There he made the acquaintance of Mr. Dyson, a law student, and being of congenial tempers, a friendship was then commenced which lasted through their lives. Returning to England, Dr. Akenside, in June, 1744, settled as a physician at Northampton; but remained there for a year and a half only, the medical practice and emoluments of that town and neighbourhood being then engrossed by Dr. Stonehouse. Akenside then came to London, under the patronage of Mr. Dyson, who had then been called to the bar, and was possessed of a handsome income, with a portion of which he supported his friend, while he was endeavouring to make himself known as a physician. On Mr. Dyson’s becoming clerk of the house of Commons, he purchased a house at North End, Hampstead, where Akenside dwelt with him during the summer season. Mr. Dyson, with a generosity rarely witnessed, having assigned to Akenside an annual income of three hundred pounds to enable him to make his way in the metropolis, he, in 1747, removed to Bloomsbury-square, and became a candidate for town practice. He was admitted a Licentiate of the College of Physicians 25th June, 1751; but having, on the 4th January, 1753, been created doctor of medicine at Cambridge, he was admitted a Candidate 16th April following: and a Fellow, 8th April, 1754.

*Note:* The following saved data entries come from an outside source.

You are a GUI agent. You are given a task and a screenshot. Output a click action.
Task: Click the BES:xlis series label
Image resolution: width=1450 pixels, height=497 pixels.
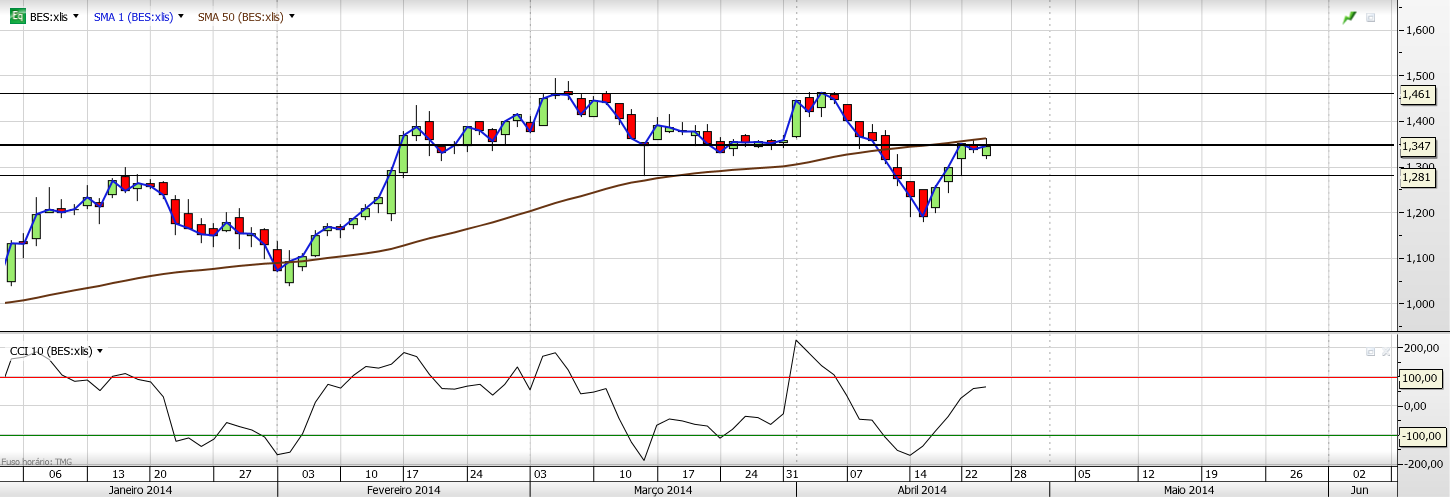(49, 17)
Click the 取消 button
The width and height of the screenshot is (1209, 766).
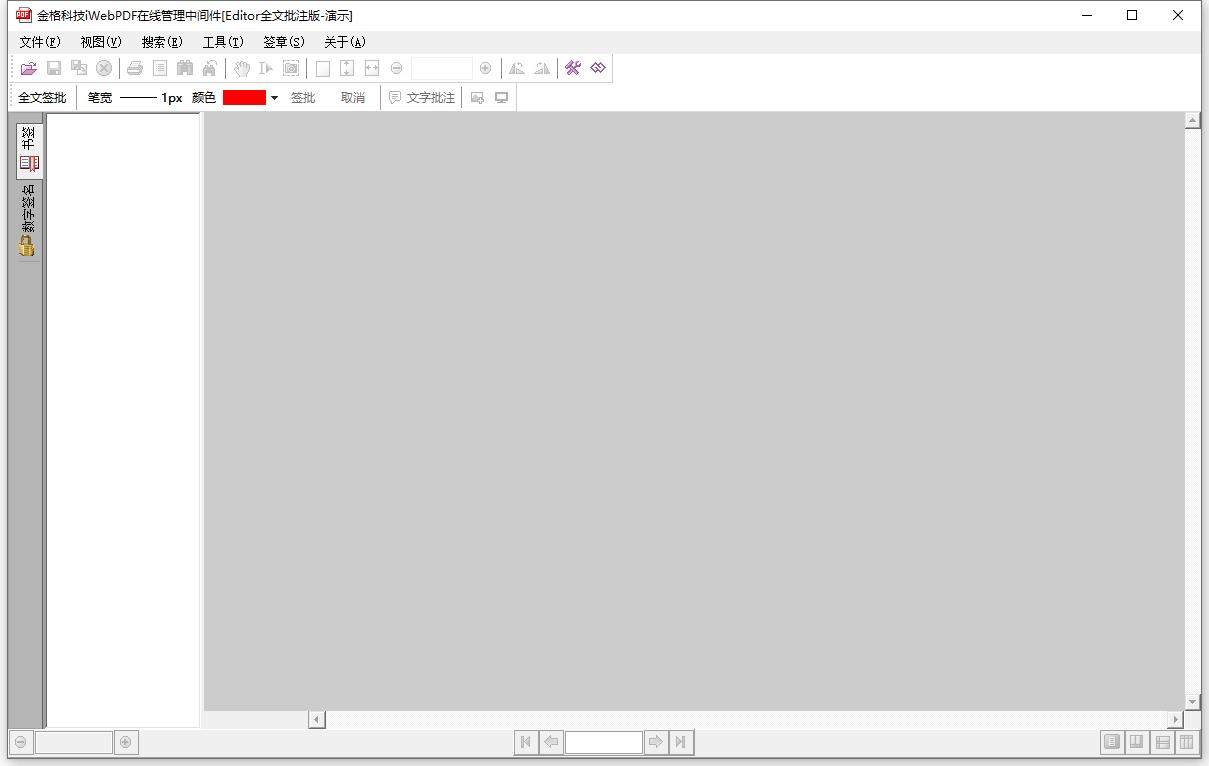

He was Censor in 1755 and 1760; was Gulstonian Lecturer in 1755; Croonian Lecturer in 1756; (1) and Harveian orator in 1759. In 1759 he was elected physician to St. Thomas’s hospital, and assistant-physician to Christ’s hospital; and in 1761, through the interest of his friend Mr. Dyson, was appointed physician in ordinary to the queen. Dr. Akenside died at his house in Old Burlington-street, of a putrid sore throat, the 23rd June, 1770, in the forty-ninth year of his age, and was buried at St. James’s, Piccadilly. " He was much devoted to the study of ancient literature, and was a great admirer of Plato, Cicero, and the best philosophers of antiquity. His knowledge and taste in this respect are conspicuous in his poems and in the notes and illustrations which he annexed to them. That he had a sincere reverence for the great and fundamental principles of religion is apparent from several passages in his writings, and he was warmly attached to the cause of civil and religious liberty." Dr. Akenside was never married, and left all his effects to his warm and constant friend Mr. Dyson. The life of Akenside has been so often written, and is of such easy access, that I have confined myself to a record of his professional career. Dr. Akenside is the author of the preface to the College edition of Harvey’s works in quarto, published in 1766 (2) and he it was who saw the work through the press. His medical publications were the following:—

Oratio Harveiana. 4to. Lond. 1760.
De Dysenteria Commentarius. 8to. Lond. 1764.

William Munk

[(1)"1755, May 28, 29, 30. Dr. Mark Akenside read the Gulstonian Lecture." Annals.
"1756. September 7, 8, 9. Dr. Akenside read the Croonian Lecture." Annals. There is certainly, therefore, no foundation for the oft-repeated assertion that he did not finish this course of lectures.